----- Text block -----

Gosling's fear did not end with the anticipation of his viva, but progressed into the examination itself. "Randall and Bernal had obviously had a very good lunch. I went in there at 2 o'clock, and at half past five, they were still going on talking about the origin of life. I was hardly asked a question. The two of them were at it hammer-and-tongs. I was terrified. I was just terrified, because I was convinced that Bernal was a genius - one of only three I have met in my life, together with Crick and Haldane (Box 5)."

Having become disillusioned about the failure of the double helix to make much of an impression, Gosling lost interest and drifted away from the field. He had in any case wanted to move closer to his original dream, medicine, and did indeed go on to lead a successful career as a medical physicist (Box 6).

But an unexpected development suddenly cast the double helix in the spotlight, and spawned a legend that solidified its place in popular culture. Jim Watson wrote a book. In Gosling's eyes, "that's what did it" for the double helix. And that's where Gosling's praise for Watson's book - 'The Double Helix' [5] - ends.

"That book is a novel. A very successful novel, but it is a novel. Wilkins and Crick wrote to Harvard saying they should not publish this book, and they didn't." But someone else did.

Another unhappy reader of 'The Double Helix' was Max Perutz. While Watson and Crick obtained some of the King's data through Crick's friendship with Maurice Wilkins ("Innocently. Because he'd always discussed his work, as Crick had with him, from their undergraduate days."), other data came from a progress report submitted to the MRC, which Watson had obtained from Perutz.

"I actually had a letter that I can no longer find from Perutz saying that he wanted me to be assured that he did not rush down the corridor waving the MRC report containing our contribution about the size and shape of the molecule. It's true they had actually got it from him. But the way Watson tells it, it's sort of Archimedes getting out of the bathtub again, you know."

Key for Crick and Wilkins was their dismay at the portrayal of Rosalind Franklin, which amounted to what you might describe as an ad hominem character assassination, and a wildly inaccurate one at that. Worse still, Franklin had died of ovarian cancer several years earlier, and so was not able to defend herself. Was Gosling also angry about how she had been portrayed? "Yes. Very much so."

But he is gratified that many people rose to Rosalind's defense ("her part in it now is if anything overplayed!"), and in particular that Brenda Maddox's "first class" biography of Franklin was able to set the record straight [2]. Unwittingly, Watson is responsible for the widespread admiration with which Franklin is viewed today, which is to a large degree a reaction to his book.

How did Gosling feel about his own portrayal in 'The Double Helix'? Was he concerned that his role had been underplayed? "No, not really. But I felt that Watson was so busy criticizing poor Rosalind that he didn't mention and give credit to the work of Alex Stokes and Wilkins and myself. And Randall."

Despite his strong reservations about 'The Double Helix', Gosling acknowledges that Watson has much to be complimented for. "He is very precocious, he is one year younger than me, which annoys me - ha! - and he is without doubt a very lively mind and his ability to spot that specific pairing was worth the Nobel Prize."

----- Extracted data -----

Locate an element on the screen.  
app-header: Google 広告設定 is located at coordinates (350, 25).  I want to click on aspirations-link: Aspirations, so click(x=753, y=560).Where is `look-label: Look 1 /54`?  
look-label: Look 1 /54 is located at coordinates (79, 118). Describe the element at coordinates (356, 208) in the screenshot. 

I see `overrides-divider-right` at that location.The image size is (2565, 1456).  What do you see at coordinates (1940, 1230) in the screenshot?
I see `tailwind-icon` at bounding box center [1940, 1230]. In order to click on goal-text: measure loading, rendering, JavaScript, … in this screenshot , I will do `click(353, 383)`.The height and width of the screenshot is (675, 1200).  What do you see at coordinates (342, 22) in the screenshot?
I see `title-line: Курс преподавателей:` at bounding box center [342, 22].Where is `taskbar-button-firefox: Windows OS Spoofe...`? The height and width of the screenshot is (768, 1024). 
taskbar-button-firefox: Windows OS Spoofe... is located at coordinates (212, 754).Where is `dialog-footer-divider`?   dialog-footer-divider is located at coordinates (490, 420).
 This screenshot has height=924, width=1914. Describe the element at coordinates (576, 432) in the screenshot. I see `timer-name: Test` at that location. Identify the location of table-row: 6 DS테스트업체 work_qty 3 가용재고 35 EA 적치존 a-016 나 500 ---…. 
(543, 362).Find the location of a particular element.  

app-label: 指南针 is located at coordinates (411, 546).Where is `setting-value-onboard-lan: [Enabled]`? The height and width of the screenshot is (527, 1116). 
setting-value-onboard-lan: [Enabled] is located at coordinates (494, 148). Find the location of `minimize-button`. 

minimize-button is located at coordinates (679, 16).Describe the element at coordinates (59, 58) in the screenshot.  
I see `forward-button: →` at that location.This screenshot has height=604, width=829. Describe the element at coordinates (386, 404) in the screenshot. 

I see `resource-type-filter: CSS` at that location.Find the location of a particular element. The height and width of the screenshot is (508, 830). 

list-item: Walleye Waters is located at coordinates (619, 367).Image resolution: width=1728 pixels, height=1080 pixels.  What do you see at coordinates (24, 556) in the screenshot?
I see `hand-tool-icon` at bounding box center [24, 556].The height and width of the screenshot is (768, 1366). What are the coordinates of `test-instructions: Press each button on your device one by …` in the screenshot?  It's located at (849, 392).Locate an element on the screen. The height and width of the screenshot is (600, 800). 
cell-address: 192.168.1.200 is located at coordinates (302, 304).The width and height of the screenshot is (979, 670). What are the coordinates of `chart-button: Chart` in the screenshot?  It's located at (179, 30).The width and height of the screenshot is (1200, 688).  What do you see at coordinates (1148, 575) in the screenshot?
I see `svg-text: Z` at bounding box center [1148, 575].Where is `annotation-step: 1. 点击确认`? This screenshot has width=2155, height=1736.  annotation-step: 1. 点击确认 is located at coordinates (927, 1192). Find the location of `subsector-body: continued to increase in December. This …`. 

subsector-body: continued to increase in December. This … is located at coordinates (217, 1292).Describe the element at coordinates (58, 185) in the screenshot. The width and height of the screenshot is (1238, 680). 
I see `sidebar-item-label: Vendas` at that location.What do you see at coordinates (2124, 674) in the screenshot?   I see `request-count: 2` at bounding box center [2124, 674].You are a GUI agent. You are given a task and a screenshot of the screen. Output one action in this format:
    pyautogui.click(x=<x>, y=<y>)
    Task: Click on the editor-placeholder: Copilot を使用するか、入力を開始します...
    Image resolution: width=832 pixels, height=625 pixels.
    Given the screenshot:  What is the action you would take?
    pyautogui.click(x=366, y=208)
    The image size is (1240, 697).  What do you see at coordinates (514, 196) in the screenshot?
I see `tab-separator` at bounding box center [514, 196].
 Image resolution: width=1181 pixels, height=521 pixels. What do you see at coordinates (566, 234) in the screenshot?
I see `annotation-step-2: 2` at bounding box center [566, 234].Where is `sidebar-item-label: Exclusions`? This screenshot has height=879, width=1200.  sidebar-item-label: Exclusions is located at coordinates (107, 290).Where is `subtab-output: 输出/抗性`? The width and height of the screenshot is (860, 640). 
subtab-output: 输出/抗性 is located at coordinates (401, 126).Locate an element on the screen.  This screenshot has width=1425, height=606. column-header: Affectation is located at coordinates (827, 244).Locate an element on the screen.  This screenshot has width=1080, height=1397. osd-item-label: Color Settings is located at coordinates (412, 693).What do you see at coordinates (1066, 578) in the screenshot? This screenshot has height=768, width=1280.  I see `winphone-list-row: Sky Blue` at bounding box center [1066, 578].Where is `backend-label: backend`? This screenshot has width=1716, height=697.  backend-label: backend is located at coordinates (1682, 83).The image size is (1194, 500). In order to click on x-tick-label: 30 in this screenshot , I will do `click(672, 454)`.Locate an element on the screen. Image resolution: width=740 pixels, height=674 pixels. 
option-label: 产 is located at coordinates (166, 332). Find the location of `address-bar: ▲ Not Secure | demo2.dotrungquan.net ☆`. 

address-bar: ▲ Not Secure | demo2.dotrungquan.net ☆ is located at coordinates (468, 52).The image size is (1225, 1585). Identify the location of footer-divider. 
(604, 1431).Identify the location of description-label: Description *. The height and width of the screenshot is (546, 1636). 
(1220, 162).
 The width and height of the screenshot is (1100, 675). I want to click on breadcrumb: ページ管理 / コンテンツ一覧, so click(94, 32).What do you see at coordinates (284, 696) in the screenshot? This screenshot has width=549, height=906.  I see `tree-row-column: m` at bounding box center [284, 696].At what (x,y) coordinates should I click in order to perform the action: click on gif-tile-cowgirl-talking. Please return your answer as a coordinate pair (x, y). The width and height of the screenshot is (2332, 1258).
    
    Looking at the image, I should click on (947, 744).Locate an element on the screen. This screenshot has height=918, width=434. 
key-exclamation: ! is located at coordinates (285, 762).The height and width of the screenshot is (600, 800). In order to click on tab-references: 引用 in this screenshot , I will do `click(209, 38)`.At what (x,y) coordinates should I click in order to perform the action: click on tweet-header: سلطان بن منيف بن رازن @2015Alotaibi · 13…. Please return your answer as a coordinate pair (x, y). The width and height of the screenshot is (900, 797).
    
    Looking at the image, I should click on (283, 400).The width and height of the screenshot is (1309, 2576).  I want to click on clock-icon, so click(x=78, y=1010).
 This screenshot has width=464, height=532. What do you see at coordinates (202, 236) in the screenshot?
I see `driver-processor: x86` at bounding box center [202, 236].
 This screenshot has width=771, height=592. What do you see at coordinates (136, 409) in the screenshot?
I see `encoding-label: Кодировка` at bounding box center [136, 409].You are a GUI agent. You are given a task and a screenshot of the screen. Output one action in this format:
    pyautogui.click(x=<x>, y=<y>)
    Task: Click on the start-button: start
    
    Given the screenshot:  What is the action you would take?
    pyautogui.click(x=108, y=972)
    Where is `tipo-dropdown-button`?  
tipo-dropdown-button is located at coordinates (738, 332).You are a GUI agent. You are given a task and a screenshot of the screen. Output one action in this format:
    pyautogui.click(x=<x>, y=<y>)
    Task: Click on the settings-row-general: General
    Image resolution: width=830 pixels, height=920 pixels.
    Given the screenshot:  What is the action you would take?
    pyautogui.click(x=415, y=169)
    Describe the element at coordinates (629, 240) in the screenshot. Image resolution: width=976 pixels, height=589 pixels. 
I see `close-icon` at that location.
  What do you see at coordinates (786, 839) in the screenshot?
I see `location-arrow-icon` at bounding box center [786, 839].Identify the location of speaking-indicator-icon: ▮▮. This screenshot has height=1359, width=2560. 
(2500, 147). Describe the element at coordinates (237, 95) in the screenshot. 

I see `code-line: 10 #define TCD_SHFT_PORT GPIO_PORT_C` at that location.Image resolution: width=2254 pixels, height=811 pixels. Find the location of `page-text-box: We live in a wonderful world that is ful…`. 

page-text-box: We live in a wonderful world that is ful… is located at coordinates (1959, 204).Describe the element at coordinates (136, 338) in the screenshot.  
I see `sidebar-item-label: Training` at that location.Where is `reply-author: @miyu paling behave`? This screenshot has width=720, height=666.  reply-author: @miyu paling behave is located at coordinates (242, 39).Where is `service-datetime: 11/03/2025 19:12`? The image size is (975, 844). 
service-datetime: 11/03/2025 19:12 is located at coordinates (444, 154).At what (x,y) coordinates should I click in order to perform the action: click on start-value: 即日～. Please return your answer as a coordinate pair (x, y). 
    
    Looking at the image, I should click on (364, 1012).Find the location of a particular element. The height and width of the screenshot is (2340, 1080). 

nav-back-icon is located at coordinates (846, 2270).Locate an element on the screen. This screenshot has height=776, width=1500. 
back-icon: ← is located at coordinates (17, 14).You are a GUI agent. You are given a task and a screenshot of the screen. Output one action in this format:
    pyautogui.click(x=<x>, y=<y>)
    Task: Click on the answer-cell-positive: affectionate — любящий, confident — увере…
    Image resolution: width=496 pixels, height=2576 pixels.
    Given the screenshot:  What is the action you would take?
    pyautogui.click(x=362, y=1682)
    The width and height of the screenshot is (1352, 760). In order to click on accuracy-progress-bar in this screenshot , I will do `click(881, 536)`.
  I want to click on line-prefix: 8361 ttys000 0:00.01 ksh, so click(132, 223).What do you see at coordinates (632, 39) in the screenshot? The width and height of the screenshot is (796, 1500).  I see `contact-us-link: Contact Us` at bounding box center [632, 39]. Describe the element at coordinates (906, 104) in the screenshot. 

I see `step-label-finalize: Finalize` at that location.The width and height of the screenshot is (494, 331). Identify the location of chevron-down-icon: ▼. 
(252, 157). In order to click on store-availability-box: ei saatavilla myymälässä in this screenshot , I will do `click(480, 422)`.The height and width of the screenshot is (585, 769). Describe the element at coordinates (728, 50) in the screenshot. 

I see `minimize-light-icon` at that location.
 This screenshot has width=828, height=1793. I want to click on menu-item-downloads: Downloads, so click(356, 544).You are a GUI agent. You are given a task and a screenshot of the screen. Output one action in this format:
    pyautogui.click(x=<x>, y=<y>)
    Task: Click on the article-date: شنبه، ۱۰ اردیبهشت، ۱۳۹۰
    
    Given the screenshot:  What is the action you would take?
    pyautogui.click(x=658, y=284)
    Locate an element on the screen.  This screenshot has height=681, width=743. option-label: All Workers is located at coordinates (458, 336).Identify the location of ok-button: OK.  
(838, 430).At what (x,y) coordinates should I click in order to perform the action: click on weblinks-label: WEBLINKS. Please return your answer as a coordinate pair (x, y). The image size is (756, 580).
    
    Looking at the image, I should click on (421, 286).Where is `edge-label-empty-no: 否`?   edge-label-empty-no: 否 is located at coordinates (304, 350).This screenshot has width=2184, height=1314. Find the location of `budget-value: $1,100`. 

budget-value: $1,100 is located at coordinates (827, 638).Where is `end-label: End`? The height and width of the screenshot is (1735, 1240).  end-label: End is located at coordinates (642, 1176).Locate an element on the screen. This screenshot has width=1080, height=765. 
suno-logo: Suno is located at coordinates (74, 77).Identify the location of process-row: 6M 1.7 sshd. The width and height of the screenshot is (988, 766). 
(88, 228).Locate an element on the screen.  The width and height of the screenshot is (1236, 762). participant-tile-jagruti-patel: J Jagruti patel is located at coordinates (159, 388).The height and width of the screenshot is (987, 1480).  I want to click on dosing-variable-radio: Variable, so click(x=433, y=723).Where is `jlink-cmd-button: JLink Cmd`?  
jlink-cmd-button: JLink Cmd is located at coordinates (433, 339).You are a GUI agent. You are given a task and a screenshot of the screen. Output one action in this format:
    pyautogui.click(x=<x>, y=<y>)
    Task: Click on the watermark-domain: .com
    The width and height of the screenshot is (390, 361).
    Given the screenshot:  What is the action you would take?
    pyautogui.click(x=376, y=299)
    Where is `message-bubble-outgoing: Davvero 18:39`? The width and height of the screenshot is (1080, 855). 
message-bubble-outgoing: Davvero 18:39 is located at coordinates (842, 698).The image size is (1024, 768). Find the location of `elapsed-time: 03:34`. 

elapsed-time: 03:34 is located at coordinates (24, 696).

-----

What the exercise asks: Can you summarize the text about Gosling and Watson's book 'The Double Helix' in three sentences?

Finished task: Gosling lost interest in the double helix after it made little impression and went on to a successful career as a medical physicist, but Watson's book 'The Double Helix' later brought the structure into the spotlight. Gosling calls the book a novel and was very angry about its portrayal of Rosalind Franklin, though he is gratified that many people, and Brenda Maddox's biography in particular, rose to her defense. Despite his reservations, he credits Watson with a very lively mind and says his ability to spot the specific pairing was worth the Nobel Prize.